DPRD: Reklamasi Teluk Jakarta Ancam Keamanan Nasional

Kompas.com - 15/10/2015, 17:01 WIB
Kompas.com/Kurnia Sari Aziza Ketua fraksi Partai Nasdem DPRD DKI Bestari Barus saat menghadiri buka puasa bersama DKI-DPRD, di rumah dinas gubernur, Jalan Taman Suropati Nomor 7, Menteng, Jakarta, Kamis (9/7/2015).
JAKARTA, KOMPAS.com — Anggota Komisi D DPRD DKI Jakarta, Bestari Barus, menilai, reklamasi 17 pulau di Teluk Jakarta membahayakan keamanan nasional. Ia mengaku mendapat informasi tersebut langsung dari TNI Angkatan Laut. Menurut Bestari, adanya pulau-pulau buatan di Teluk Jakarta akan menyulitkan TNI melakukan pengamatan dan patroli laut.
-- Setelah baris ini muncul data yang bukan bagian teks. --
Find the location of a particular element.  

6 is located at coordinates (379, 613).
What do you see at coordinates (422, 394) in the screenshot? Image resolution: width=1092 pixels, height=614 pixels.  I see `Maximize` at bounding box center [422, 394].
"Ini TNI cuma di Pondok Dayung sini, ditutupi lagi dengan reklamasi. Kok keamanan nasional jadi di belakang? Nanti mereka enggak bisa lihat ke jauh, terhalang dengan adanya gedung-gedung bertingkat," ujar Bestari seusai rapat panitia khusus zonasi dan pulau-pulau kecil di Gedung DPRD DKI, Kamis (15/10/2015).

Bestari mengatakan, TNI AL telah meminta kepada DPRD agar mengupayakan pengalokasian lahan untuk TNI di pulau-pulau buatan.


"Teluk Jakarta adalah pintu gerbang masuk RI. Tentu akses ke situ harus terbuka seluas-luasnya. Bukan bicara pengembangan. Kenapa dulu Belanda bangun benteng di Onrust, karena untuk pengamanan," ujar politisi Partai Nasdem ini.